There’s more to our whole, new world of thoughtful advance than what meets the eye. You get it — without much deliberation. Because, we are on the verge of breaking major scientific stories — howsoever clouded they may seem. We have zeroed-in on onto a timeframe where information can be stored within and distributed by light. We call it the photon age, the charge of the information-bearing ‘light brigade,’ to be precise. As Sherman and Schultz, again, observe, there’s yet another dimension to it — one that can be simulated by waves of gravity, thanks again to Einstein, who bequeathed us explicitly decipherable components vis-à-vis the dispersal of electromagnetic waves. The solitary deviation is that they have not as yet been ‘strapped and buckled,’ because such waves have ironically not been used. They have only been considered in ‘relative’ terms by quantum physicists — who, however, can’t do without them in their own calculations.
This, as you’d deduce, calls for nothing short of a ‘quantum’ leap in seizing our future.

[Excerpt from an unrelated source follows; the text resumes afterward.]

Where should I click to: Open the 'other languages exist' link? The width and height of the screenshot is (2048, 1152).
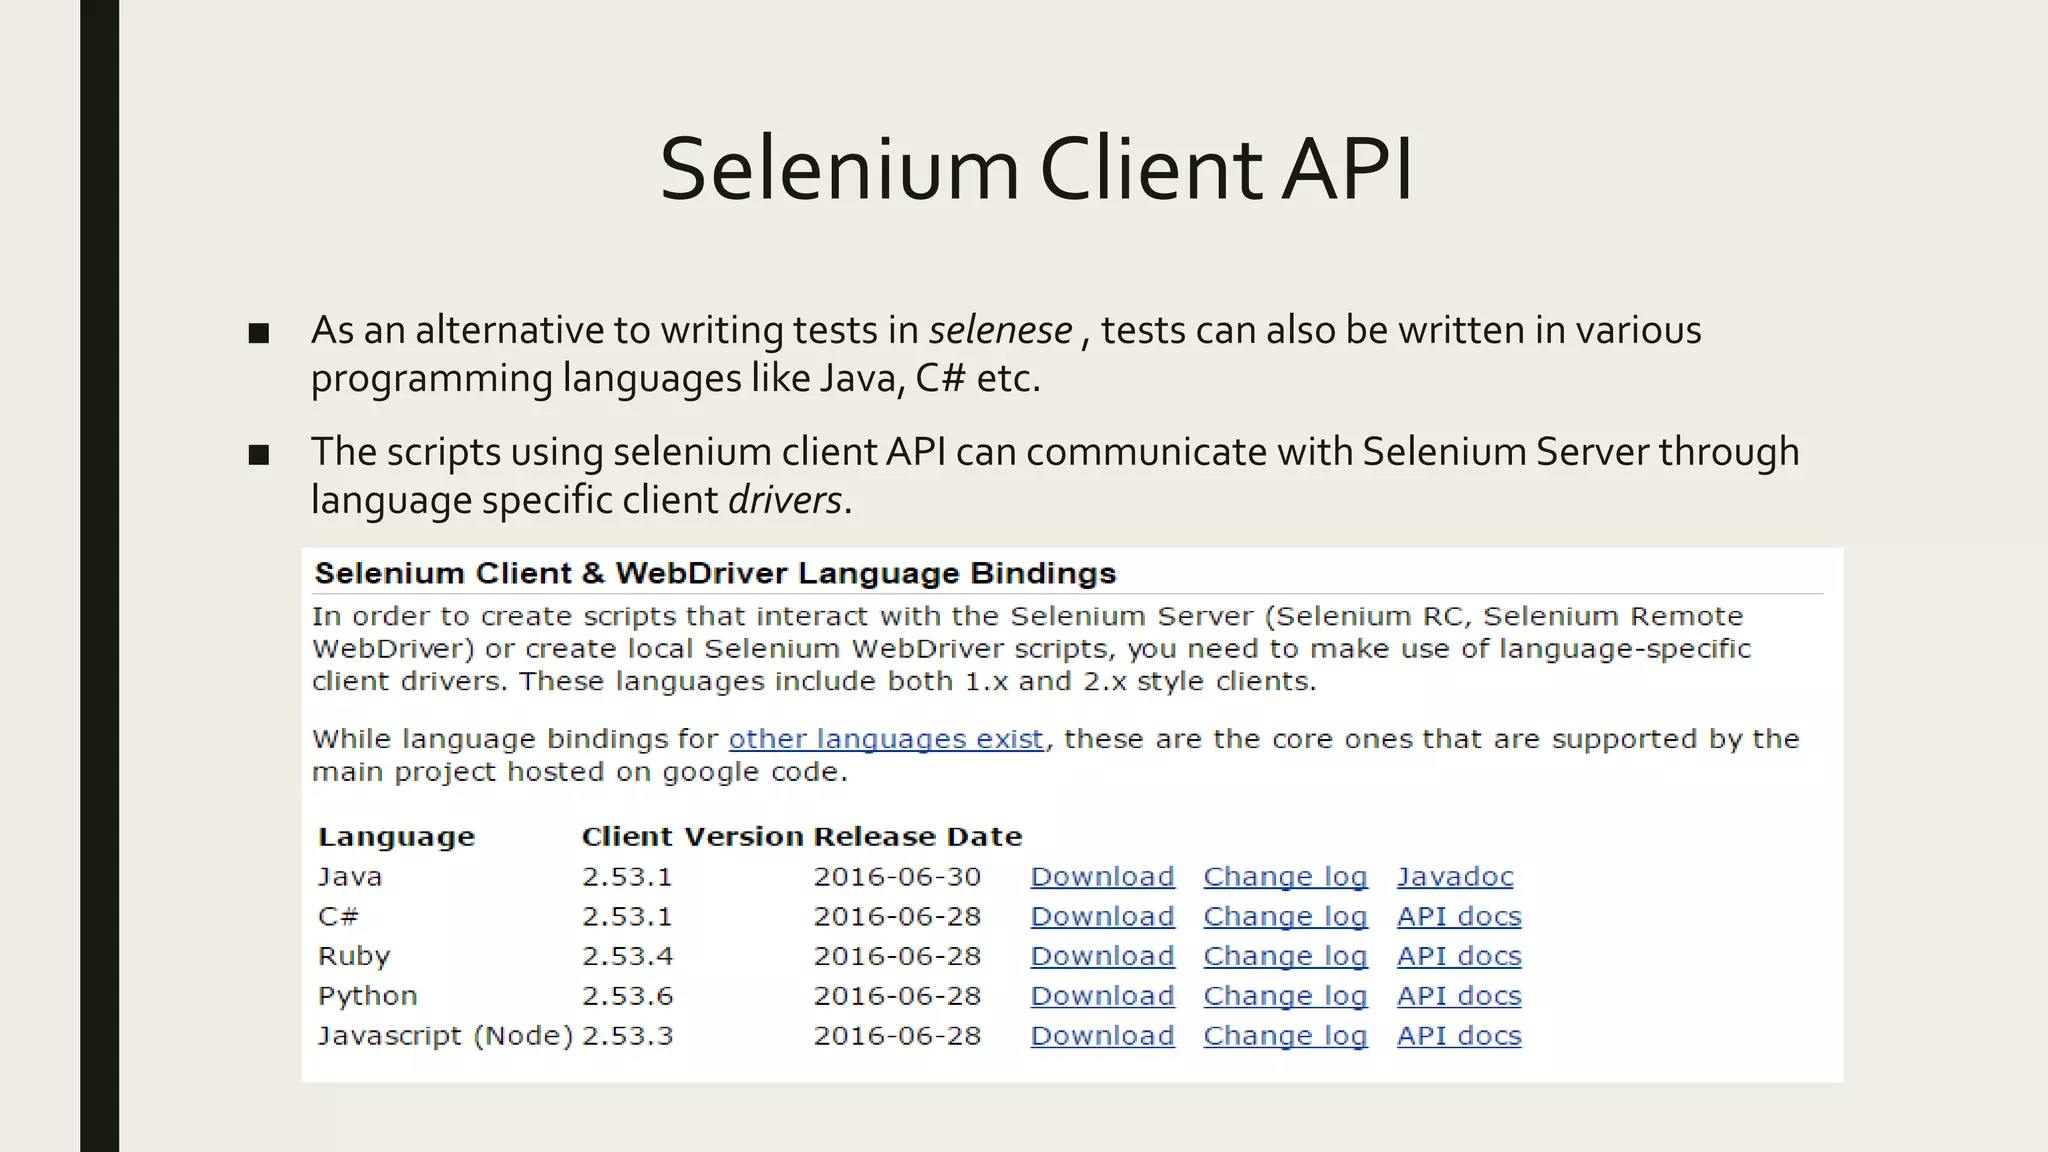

Of a future which is in conformity with the nature of an emergent universe and the laws of the cosmos. To pluck a gem from mathematician and theoretical physicist, Roger Penrose, “There’s… a feature… completely unique to general relativity. [That is] that objects in orbit about each other radiate energy in the form of gravitational waves. These are light waves, yet ripples in ‘space-time,’ rather than ripples in the electromagnetic field. Such waves can take energy away from the system at a rate that can be calculated according to Einstein’s theory.”
The inference is simple: Einstein’s mighty theory reduces uncertainty and ambiguity. More importantly, its whole genesis also makes new observations possible. Now, you know its import — how the philosophy of ideas and the technological essence of science have constituted what we take pride in calling our epoch ‘the information age.’ Its net result has been more than remarkable, also incredible — a reduction in uncertainty. Yet, a logical fact of life hangs in balance, despite our glorious appointment with history. There are simply no shortcuts, or huge leaps, in the mind-boggling world of science, howsoever great our technological advance. Call it science’s own limiting dynamics, or what you may.